Several studies have noted that lncRNAs are involved in immune cell differentiation and activation, which play an essential role in autoimmune diseases [30,31,32]. For example, the increased expression of NEAT1, located in the nucleus, contributes to the pathogenesis of SLE [33]. Moreover, many lncRNAs exhibit unique expression profiles in various CD4+ T cell subsets, indicating that lncRNAs perform critical roles in CD4+ T cell function during disease progression [34,35,36,37]. From the Functional Annotation of the Mouse/Mammalian Genome database, we found that IL21-AS1 was highly expressed in normal human lymph nodes, which included a large number of lymphocytes (Fig. S3). From experimental data, we identified that the expression of IL21-AS1 was upregulated in CD4+ T and B cells in human peripheral blood. Tfh, Tph, and Tfr cells belong to the CD4+ T cell subset, and they play crucial roles in the pathogenesis of SLE [23, 24, 38, 39]. IL21-AS1 showed a significant positive correlation with activated Tfr cells, which were decreased in active patients with SLE due to a defective IL-2 production [4], but not with PD-1hi Tfh and Tph cells. The results of this study along with those of our previous study suggest that IL21-AS1 may contribute to the regulation of IL-2 expression as a part of Tfr cell differentiation and function, providing a possible mechanism for the role of lncRNAs in the regulation of various CD4+ T cell subsets.
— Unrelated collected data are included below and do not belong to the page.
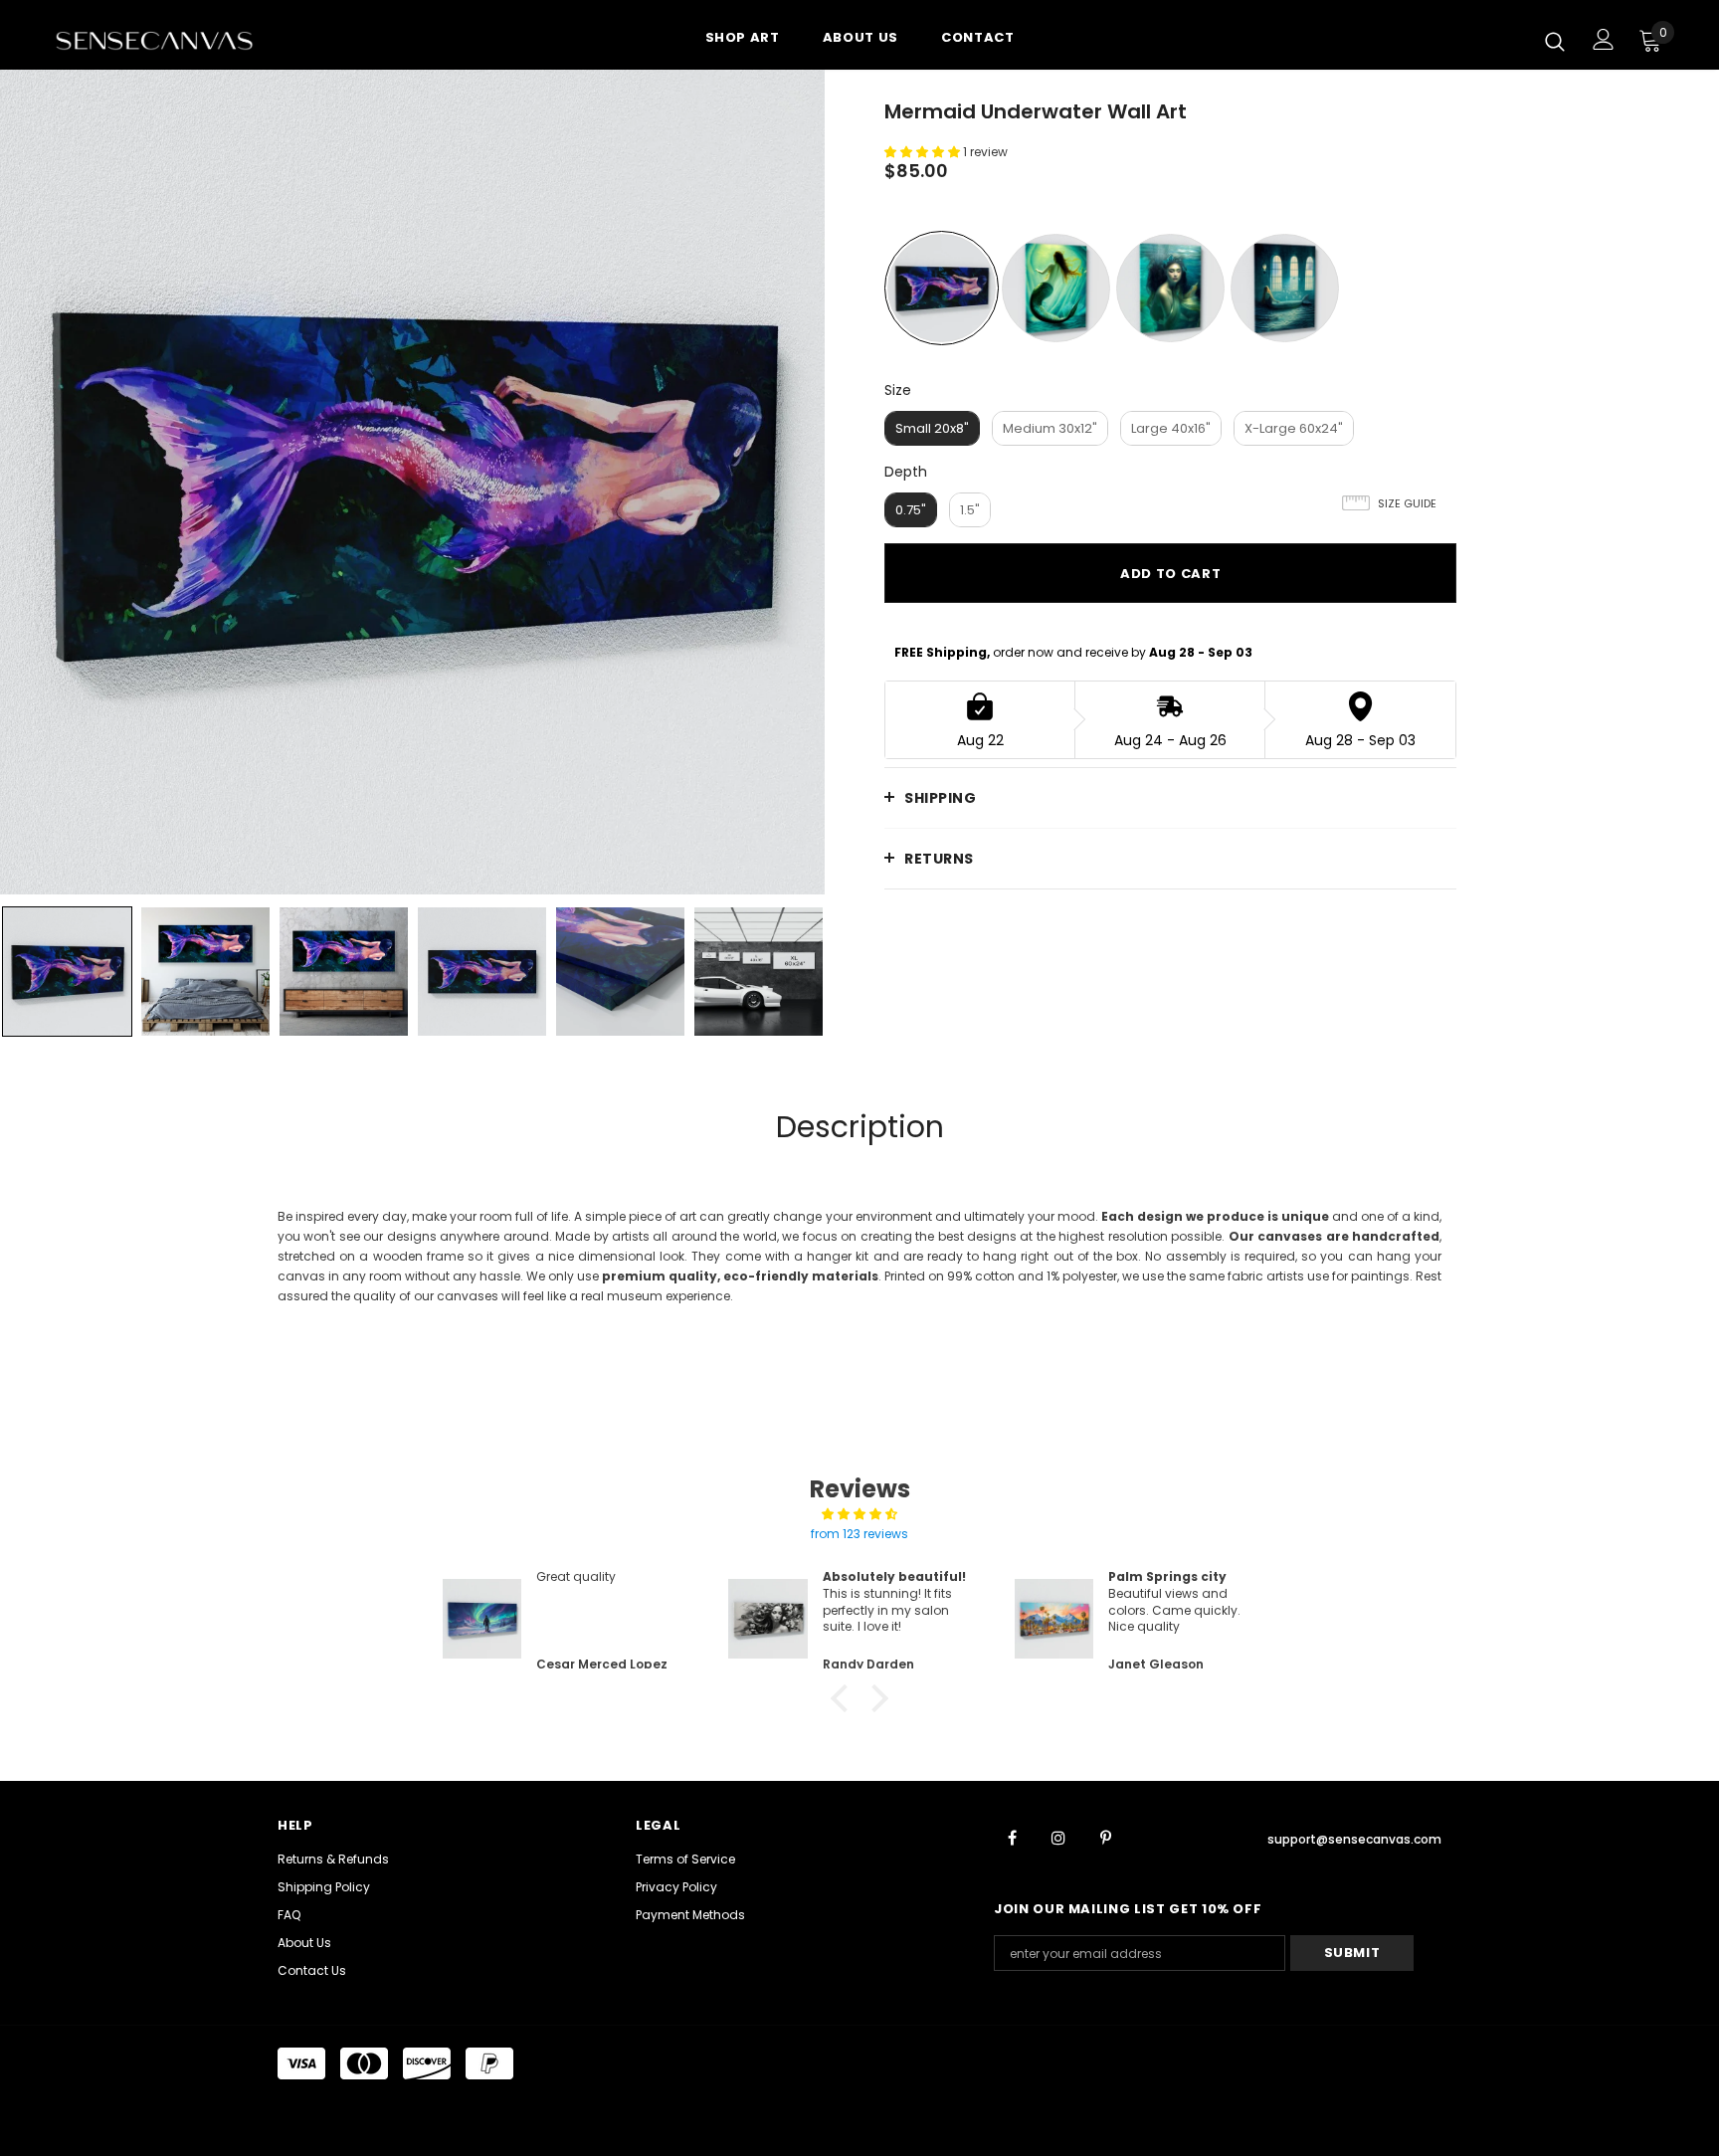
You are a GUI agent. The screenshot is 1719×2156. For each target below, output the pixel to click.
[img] (859, 1514)
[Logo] (171, 40)
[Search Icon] (1555, 41)
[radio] (941, 288)
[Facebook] (1012, 1837)
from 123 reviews (859, 1533)
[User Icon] (1604, 39)
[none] (67, 971)
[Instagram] (1058, 1837)
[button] (845, 1698)
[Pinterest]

Our study had some limitations. For instance, according to the Ensembl Genome Browser and HaploReg analyses, rs62324212 is located in the enhancer region of IL21-AS1, but the accurate position still needs to be experimentally confirmed. Whether rs62324212 is directly responsible for the lower IL21-AS1 expression needs to be explored further. It has been reported that lncRNAs are targets of the JAK-STAT signaling pathway during T helper cell differentiation [40]. IL-2-activated STAT3 and STAT5 are critical for Tfr cell differentiation [4]. Although our results indicate that IL21-AS1 is positively correlated with IL-2 levels and proportion of activated Tfr cells, the precise regulatory mechanism for IL21-AS1 and IL-2-Tfr cell axis requires further investigation. Since peripheral T cell subsets may be affected by the treatment of corticosteroids and/or immunosuppressants [41], it is necessary to study patients who are not receiving treatment to eliminate potential effects of treatment on Tfr cell subsets. However, we were not able to obtain a sufficient number of treatment-naive patients in this study. This is a research topic that should be considered in the future.

Conclusion

In conclusion, our findings indicate the possible involvement of IL21-AS1 in the dysregulated IL-2-Tfr cell axis in patients with SLE. These findings highlight the vital roles of IL21-AS1 during disease progression in patients of SLE. Thus, IL21-AS1 can be treated as a therapeutic target for SLE.